--- Start of Document passage ---
Being a jewellery maker is part of my identity. From the first time I worked with silver and tools, I felt an elemental connection to the craft and the materials. There is very much a sense of being “in the moment” and escapism when you are creating jewellery. In moments when life is a bit chaotic, it is necessary to schedule in some making time, which is important for personal growth and as a form of meditation.
As a designer, where do you draw your inspiration from?
As mentioned previously, growing up in such a vibrant region as Southern Africa, the colours, culture and nature have subliminally been inspiring. I have lived in London for 20 years now, however, and the vibe, bustle, buildings old and new and of course the dynamic people who inhabit it are endless sources of inspiration.
For people who haven’t seen your work, could you describe your jewellery and the aesthetic of the types of things you like to make?
My designs have evolved rather a lot over the years. My most striking collections consisted of bold, statement costume jewellery made using vibrant suede and were designed to be worn by confident and sassy women making their own path in the world. I have now gone back to traditional jewellery making and work mostly on bespoke commission pieces in gold, silver and precious stones. I find this far more rewarding as it is less “fashion” orientated and more sentimental.
Why do you think engagement in the arts is important? What do you think the carers who take part in Create’s workshops get from creativity?
As discussed, there is definitely as sense of escapism when making and creating and it can allow the carers to transport themselves into a world beyond their daily lives. I can also give carers a way of expressing how they are feeling and give them ownership of something that is unique to them.
Do you think accessibility to the arts is an issue? What barriers make it difficult for adult carers to access the arts?
Many people find it hard to ask for help and may feel guilty for taking part in activities that take them away from caring. That is why carer organisations are vital local resources that can connect them to arts projects that they may not have been able to access.
--- End of Document passage ---
--- Start of Dataset content ---
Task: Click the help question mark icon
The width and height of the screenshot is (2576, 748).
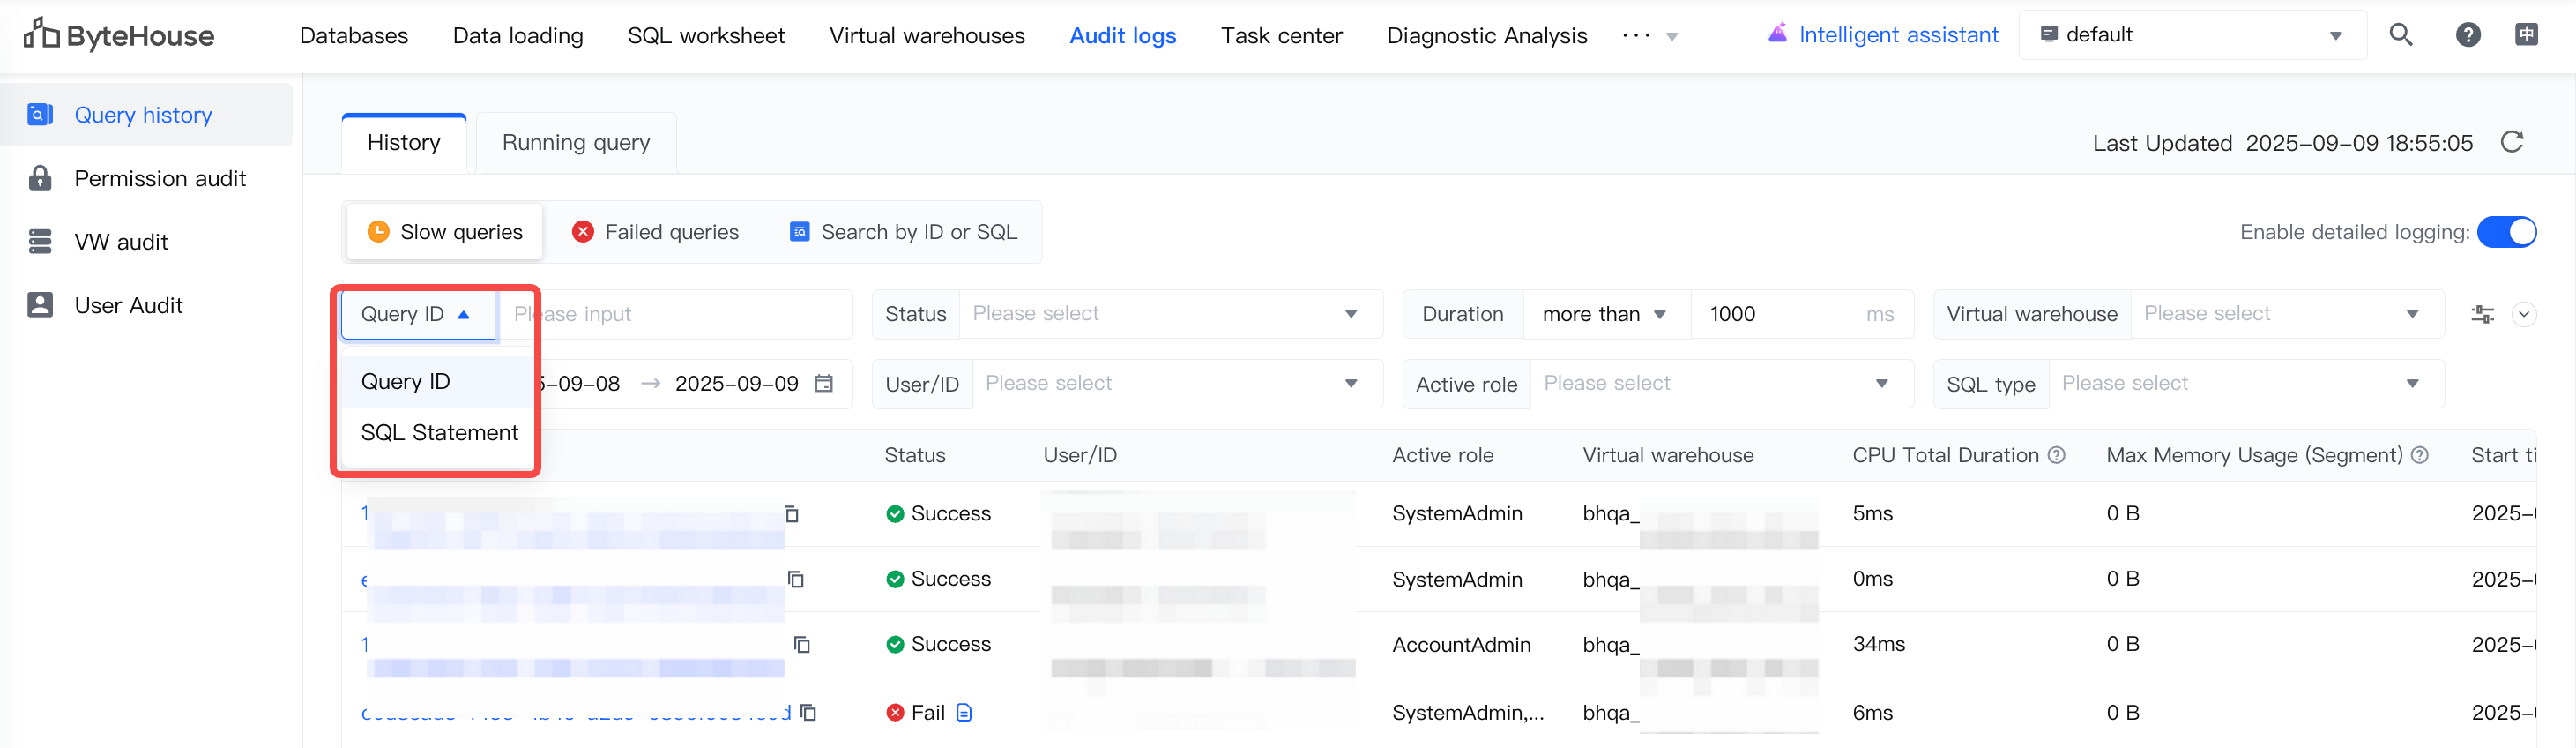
--- End of Dataset content ---
[What this task involves]
Using the jewelry maker interview, what are the answers?
(a) How long has the speaker lived in London?
(b) What material made up the speaker's most striking collections?
(c) What kind of work does the speaker mostly do now?
You don't need the lines for anything here.

[Task response]
(a) 20 years.
(b) Vibrant suede.
(c) Bespoke commission pieces in gold, silver and precious stones.